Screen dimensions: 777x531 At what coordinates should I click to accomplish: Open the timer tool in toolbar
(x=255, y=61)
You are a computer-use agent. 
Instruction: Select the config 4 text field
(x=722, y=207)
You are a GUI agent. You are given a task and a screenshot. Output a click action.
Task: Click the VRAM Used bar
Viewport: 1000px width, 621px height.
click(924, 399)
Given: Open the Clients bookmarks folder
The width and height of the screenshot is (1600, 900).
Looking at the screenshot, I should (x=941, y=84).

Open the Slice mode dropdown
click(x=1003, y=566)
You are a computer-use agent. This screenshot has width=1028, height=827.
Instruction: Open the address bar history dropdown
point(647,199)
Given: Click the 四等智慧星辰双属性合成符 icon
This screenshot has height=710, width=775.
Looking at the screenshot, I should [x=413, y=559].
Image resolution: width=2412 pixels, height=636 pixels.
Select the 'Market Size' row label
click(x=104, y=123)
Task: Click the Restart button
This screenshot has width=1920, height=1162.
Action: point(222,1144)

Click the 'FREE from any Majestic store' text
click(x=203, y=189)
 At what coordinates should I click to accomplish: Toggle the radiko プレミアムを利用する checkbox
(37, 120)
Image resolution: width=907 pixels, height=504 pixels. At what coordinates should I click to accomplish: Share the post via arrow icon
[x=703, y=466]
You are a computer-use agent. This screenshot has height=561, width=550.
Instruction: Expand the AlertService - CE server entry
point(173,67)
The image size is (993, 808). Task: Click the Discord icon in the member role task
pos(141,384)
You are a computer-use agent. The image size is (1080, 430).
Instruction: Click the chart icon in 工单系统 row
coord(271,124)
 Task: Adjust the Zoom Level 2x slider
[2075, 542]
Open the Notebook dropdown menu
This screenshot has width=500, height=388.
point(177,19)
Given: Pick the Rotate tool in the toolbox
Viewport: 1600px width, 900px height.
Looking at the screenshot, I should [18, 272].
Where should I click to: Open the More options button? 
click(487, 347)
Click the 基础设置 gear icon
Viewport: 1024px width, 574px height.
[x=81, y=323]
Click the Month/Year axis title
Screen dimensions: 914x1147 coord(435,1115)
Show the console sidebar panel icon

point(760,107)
- - -
* **TASK PROMPT**: Copy from the entries above each line in which the string "agent" can be found.

* **REPLY**:
You are a computer-use agent. 
You are a GUI agent. You are given a task and a screenshot. Output a click action.
You are a computer-use agent. This screenshot has width=1028, height=827.
You are a computer-use agent. This screenshot has height=561, width=550.
You are a computer-use agent. The image size is (1080, 430).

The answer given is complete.